Dans un des cas examinés par la Cour, le Directeur a demandé à être mis en cause à la place des agents qui avaient appliqué les procédures qu’il avait définies. Sans succès. Pour donner une idée plus concrète, voici la motivation du Procureur financier pour ne pas attraire ce Directeur : « il n’apparaît pas que M.X soit intervenu de manière suffisamment directe dans le déroulement des faits pour que sa responsabilité puisse être engagée».
Par ailleurs, la Chambre du contentieux s’intéresse actuellement aux intérêts moratoires non mandatés par les collectivités locales et aux délais de paiement des comptables. Quelques affaires importantes en terme d’enjeux financiers sont en cours.
Il est regrettable que la jurisprudence se cristallise au niveau de la Chambre du contentieux et non au niveau de la CAF ou du Conseil d’État au moment où la Cour d’appel financière a parfois cassé des décisions de la Chambre du contentieux (arrêt Richwiller sur la mise en cause du maire ou Alpexpo sur le montant du préjudice financier).
Les réquisitions du Parquet général sont parfois très sévères dans les propos tenus à l’audience. Pour des gestionnaires publics qui ont commis des erreurs, donc pas de façon intentionnelle, ou qui ont simplement appliqué les procédures définies par leur hiérarchie, les propos tenus résonnent encore.
Par exemple, ces termes employés dans un réquisitoire: «enchevêtrement de fautes, négligences coupables, désastre, dilapidation programmée» revêtent un caractère accusatoire fort, le tout en public, et mettent en cause la probité de l’accusé.
Le risque pour le fonctionnement quotidien des services est évident. Tout le fondement de la RFGP, largement partagé, qui vise entre autres à simplifier nos procédures et maîtriser les risques, pourrait être remis en cause.
Qu’en est-il de l’absence de protection fonctionnelle ?
Thierry Pourquier : Pendant la construction de la nouvelle procédure, le sujet de la protection fonctionnelle a été ignoré ou esquivé. Si bien que la circulaire d’avril 2024 de la Secrétaire générale du gouvernement, analysant les textes et disant que la protection fonctionnelle ne pouvait pas s’appliquer dans le cas d’une instance devant la Cour, a constitué un véritable choc.

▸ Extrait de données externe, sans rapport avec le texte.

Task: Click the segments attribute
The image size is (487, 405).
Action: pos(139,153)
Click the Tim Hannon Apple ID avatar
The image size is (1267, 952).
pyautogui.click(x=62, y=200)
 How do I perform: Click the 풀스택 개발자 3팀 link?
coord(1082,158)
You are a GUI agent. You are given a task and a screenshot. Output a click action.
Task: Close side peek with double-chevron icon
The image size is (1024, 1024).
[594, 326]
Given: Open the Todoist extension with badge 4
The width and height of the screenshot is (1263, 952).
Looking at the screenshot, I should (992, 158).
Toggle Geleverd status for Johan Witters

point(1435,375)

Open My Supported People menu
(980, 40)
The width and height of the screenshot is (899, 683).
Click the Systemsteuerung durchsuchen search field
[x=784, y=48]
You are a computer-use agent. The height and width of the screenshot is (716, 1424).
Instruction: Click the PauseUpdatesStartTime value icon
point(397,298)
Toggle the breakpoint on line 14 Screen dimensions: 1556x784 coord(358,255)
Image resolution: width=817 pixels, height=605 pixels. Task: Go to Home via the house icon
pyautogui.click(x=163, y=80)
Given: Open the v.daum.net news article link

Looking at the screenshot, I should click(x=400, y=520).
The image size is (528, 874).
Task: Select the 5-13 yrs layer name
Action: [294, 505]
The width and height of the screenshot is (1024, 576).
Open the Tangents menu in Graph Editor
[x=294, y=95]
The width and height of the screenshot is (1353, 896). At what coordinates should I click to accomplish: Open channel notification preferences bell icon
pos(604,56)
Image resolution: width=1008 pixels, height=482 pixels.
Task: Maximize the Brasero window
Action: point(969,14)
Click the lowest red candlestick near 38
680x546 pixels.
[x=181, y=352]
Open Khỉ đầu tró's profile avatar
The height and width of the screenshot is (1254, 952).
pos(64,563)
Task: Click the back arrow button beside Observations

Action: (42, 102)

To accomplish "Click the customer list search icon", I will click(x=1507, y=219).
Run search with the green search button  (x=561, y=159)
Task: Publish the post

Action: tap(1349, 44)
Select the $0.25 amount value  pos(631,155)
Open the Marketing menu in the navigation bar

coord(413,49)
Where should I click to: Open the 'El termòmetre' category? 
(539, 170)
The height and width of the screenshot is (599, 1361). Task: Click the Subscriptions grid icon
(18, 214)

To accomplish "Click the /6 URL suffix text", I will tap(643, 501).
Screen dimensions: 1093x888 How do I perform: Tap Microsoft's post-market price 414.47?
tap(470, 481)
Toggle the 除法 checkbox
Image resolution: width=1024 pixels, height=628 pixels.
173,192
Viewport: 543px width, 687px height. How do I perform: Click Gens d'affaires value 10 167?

En effet, le Code général de la fonction publique prévoit qu’elle est accordée devant la justice pénale et civile. La protection fonctionnelle n’est pas prévue dans le cas d’un agent attrait devant la justice financière.
Le recours pour excès de pouvoir contre cette circulaire a permis au Conseil d’État de confirmer ce 29 janvier 2025 la position du SGG, en indiquant qu’il appartenait à chaque administration d’apporter éventuellement un « soutien technique, juridique et humain » à chaque agent concerné.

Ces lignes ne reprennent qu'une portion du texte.